Sara stayed in Magnitogorsk with Mom and Sister Malka. Sara got married there. She met her husband at the end of 1943. His name was Sender Izrael. They didn't take him to the army, just like us, because he was a tailor. And tailors were needed in Magnitogorsk. But his brother was with me in the stroibat [construction battalion, short for : stroitielni batalion], so Sara and Sender married under the chuppah. They didn't have to hide it, but it wasn't officially recognized. They also had a civil marriage. There were no celebrations, there was no money for it. (I wasn't at the wedding, because I was already mobilized to work at that time). They lived in the 5th uchastka  [Russian: disctrict]. His parents were elderly and they lived with them.
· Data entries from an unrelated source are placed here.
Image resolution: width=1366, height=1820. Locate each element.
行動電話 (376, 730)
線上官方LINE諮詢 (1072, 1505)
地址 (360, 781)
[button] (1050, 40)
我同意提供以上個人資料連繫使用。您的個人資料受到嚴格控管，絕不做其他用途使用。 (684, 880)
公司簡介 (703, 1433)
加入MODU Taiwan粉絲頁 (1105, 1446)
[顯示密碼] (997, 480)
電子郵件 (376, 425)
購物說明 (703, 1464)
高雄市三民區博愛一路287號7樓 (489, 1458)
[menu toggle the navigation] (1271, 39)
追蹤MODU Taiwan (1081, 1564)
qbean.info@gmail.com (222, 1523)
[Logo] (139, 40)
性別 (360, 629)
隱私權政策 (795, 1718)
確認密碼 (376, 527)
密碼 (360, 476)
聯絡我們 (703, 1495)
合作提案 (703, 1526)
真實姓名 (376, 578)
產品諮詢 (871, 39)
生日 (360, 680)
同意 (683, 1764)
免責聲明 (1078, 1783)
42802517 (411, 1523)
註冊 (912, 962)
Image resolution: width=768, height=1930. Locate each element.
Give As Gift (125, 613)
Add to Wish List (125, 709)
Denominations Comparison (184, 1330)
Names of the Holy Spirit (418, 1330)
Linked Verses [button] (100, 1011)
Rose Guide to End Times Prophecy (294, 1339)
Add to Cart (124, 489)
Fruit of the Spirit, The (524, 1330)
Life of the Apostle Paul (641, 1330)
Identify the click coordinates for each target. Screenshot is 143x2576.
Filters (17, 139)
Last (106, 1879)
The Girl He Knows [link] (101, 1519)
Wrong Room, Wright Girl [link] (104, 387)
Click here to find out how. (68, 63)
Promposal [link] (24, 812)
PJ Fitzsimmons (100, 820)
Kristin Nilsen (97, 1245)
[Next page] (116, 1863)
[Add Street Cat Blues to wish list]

The were no rabbis in Magnitogorsk. There were also no synagogues.

When my brother and I went to Ufaley, my mom, who was very religious, got a room in one small building. For those who wanted to pray, Mom set up a shtibl [Yiddish: room, where religious services are performed, prayers recited] there. It was illegal, but nobody bothered them. Whenever a Jew died, Mom would wash him or her and prepare the body for burial. She always got some money for it. She herself had nothing. There was a terrible famine. It was then that my youngest sister Malka came down with heart disease.

In February 1946 my sister Sara gave birth to a girl, Szejla. And in the Spring that year, they organized  a train to Poland. It was one year after the war ended. Before that no one could go home. And, who would have had money for a ticket then?! So everyone went home - Sister with her husband and this small child, Mother, and Sister Malka. They went to Silesia, to the town of Swiebodzice near Swidnica. They got a house where  some Germans had lived earlier. German Jews used to live in the town. And they had a small cemetery. This is where my sister's Malka Perl grave is as well.